2023-03-09 インペリアル・カレッジ・ロンドン(ICL)
イギリスのランディ島のスズメの集団を用いた遺伝子学的研究により、スズメが異性の友達が多い場合、その繁殖期に遺伝子を遺伝させることに成功しやすく、これが短期的にはメリットを生むことがわかった。しかし、長期的には、極端に内向的でも外向的でもない「普通」の社交性を持つスズメが繁殖成功に優位であることも明らかになった。
<関連情報>
- https://www.imperial.ac.uk/news/242577/being-friendly-friendly-helps-sparrows-breed/
- https://academic.oup.com/beheco/advance-article/doi/10.1093/beheco/arac124/7072582
異性間の付き合いは年間の体力と連動するが、社会性は生涯にわたって安定する Opposite-sex associations are linked with annual fitness, but sociality is stable over lifetime
Jamie Dunning, Terry Burke, Alex Hoi Hang Chan, Heung Ying Janet Chik, Tim Evans, Julia Schroeder
Behavioral Ecology Published:08 March 2023
DOI:https://doi.org/10.1093/beheco/arac124
Abstract
Animal sociality, an individual’s propensity to associate with others, has fitness consequences through mate choice, for example, directly, by increasing the pool of prospective partners, and indirectly through increased survival, and individuals benefit from both.

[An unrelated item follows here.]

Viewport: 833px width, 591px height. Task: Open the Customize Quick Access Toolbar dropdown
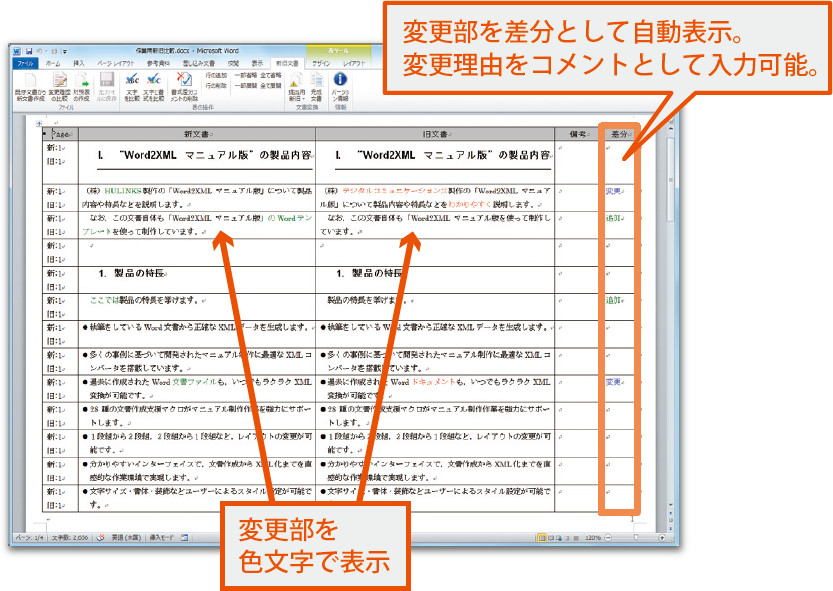point(66,50)
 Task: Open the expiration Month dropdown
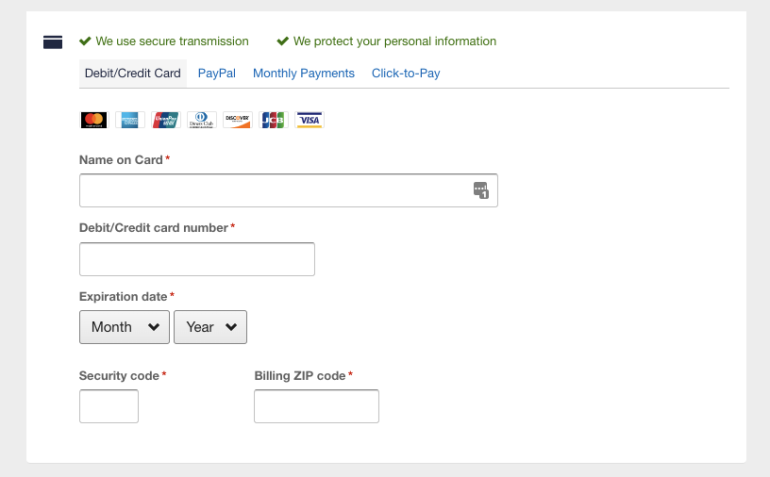(x=124, y=327)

Annually, fitness consequences are realized through increased mating success and subsequent fecundity. However, it remains unknown whether these consequences translate to lifetime fitness. Here, we quantified social associations and their link to fitness annually and over lifetime, using a multi-generational, genetic pedigree. We used social network analysis to calculate variables representing different aspects of an individual’s sociality. Sociality showed high within-individual repeatability. We found that birds with more opposite-sex associates had higher annual fitness than those with fewer, but this did not translate to lifetime fitness. Instead, for lifetime fitness, we found evidence for stabilizing selection on opposite-sex sociality, and sociality in general, suggesting that reported benefits are only short-lived in a wild population, and that selection favors an average sociality.